O mercado financeiro registrou uma recuperação parcial após a instabilidade do dia anterior, influenciada por repercussões políticas envolvendo o senador Flávio Bolsonaro e o ex-banqueiro Daniel Vorcaro. O dólar voltou a ficar abaixo de R$ 5, enquanto a bolsa interrompeu uma sequência de três quedas consecutivas.
No cenário externo, um ambiente mais favorável ao risco, impulsionado por sinais de distensão entre Estados Unidos e China, também beneficiou os ativos brasileiros. O dólar comercial encerrou a quinta-feira (14) cotado a R$ 4,986, com uma queda de R$ 0,022 (-0,45%). A moeda começou o dia em R$ 5,02, caiu para R$ 4,97 ao longo da manhã e estabilizou-se em R$ 4,98 no restante do dia.
Apesar do recuo, o dólar ainda acumula uma valorização de 1,89% na semana e 0,68% em maio. Investidores avaliaram que a alta anterior da moeda refletiu também uma realização de lucros, dado que o real vinha acumulando forte valorização em 2026.
O índice Ibovespa, da B3, avançou 0,72%, atingindo 178.365 pontos, acompanhando o desempenho positivo das bolsas de Nova York. O índice foi sustentado principalmente pelas ações da Petrobras e de bancos. As ações ordinárias da Petrobras valorizaram-se 0,82%, enquanto os papéis preferenciais subiram 0,96%.
Apesar da recuperação, o Ibovespa acumula uma queda de 3,12% na semana e de 4,78% no mês, mas sobe 10,70% no ano.

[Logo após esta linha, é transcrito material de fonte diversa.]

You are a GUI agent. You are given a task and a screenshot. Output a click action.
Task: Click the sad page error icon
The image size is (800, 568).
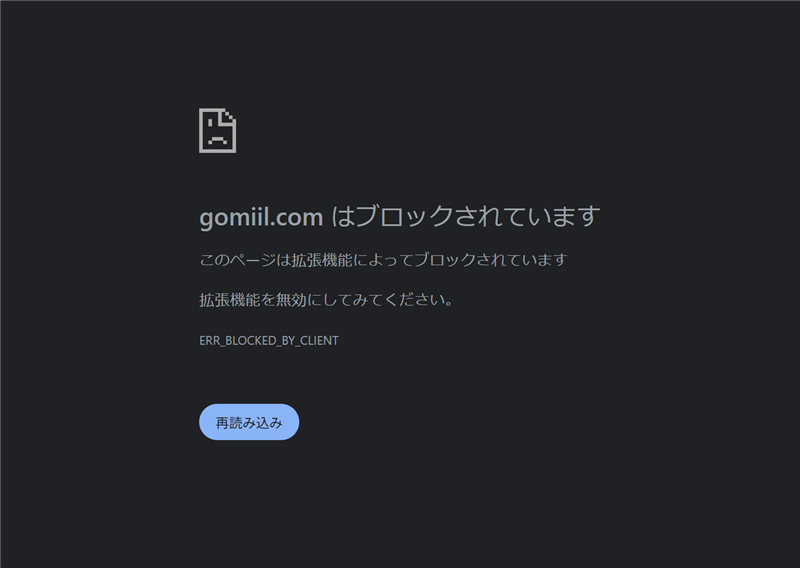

No cenário internacional, sinais positivos nas conversas entre os presidentes Donald Trump e Xi Jinping ajudaram a melhorar o clima do mercado.

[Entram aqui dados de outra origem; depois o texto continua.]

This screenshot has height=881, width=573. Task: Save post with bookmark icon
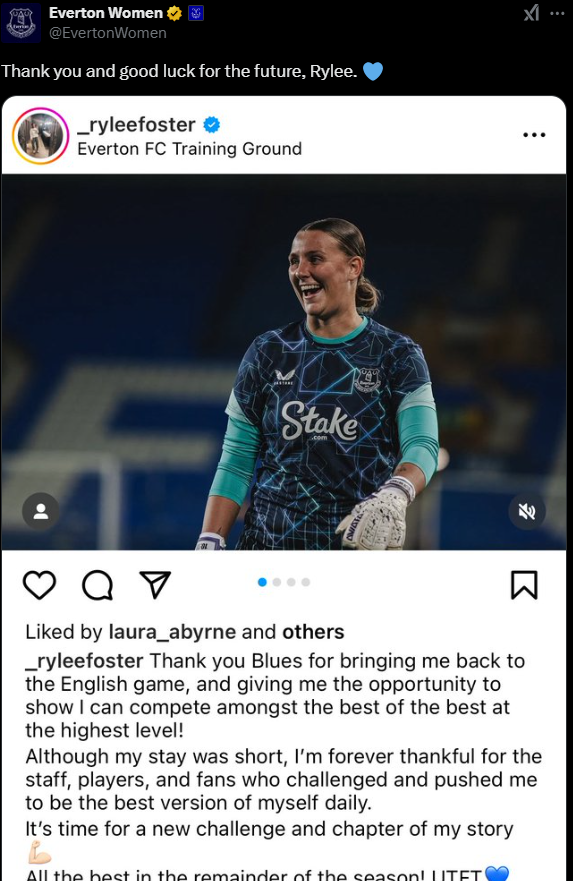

Nos Estados Unidos, os principais índices acionários fecharam em alta, impulsionados por dados fortes de vendas no varejo, reforçando a percepção de resiliência da economia americana. O petróleo encerrou o dia em leve alta, com o barril do Brent subindo 0,09%, a US$ 105,72, e o barril WTI avançando 0,15%, a US$ 101,17.
O mercado reagiu a relatos de que uma embarcação foi levada para águas iranianas próximo à costa dos Emirados Árabes Unidos, elevando a preocupação com o fluxo de petróleo no Estreito de Ormuz. Investidores também monitoraram a possibilidade de aumento da produção pela Opep+ para mitigar os impactos da crise na oferta global.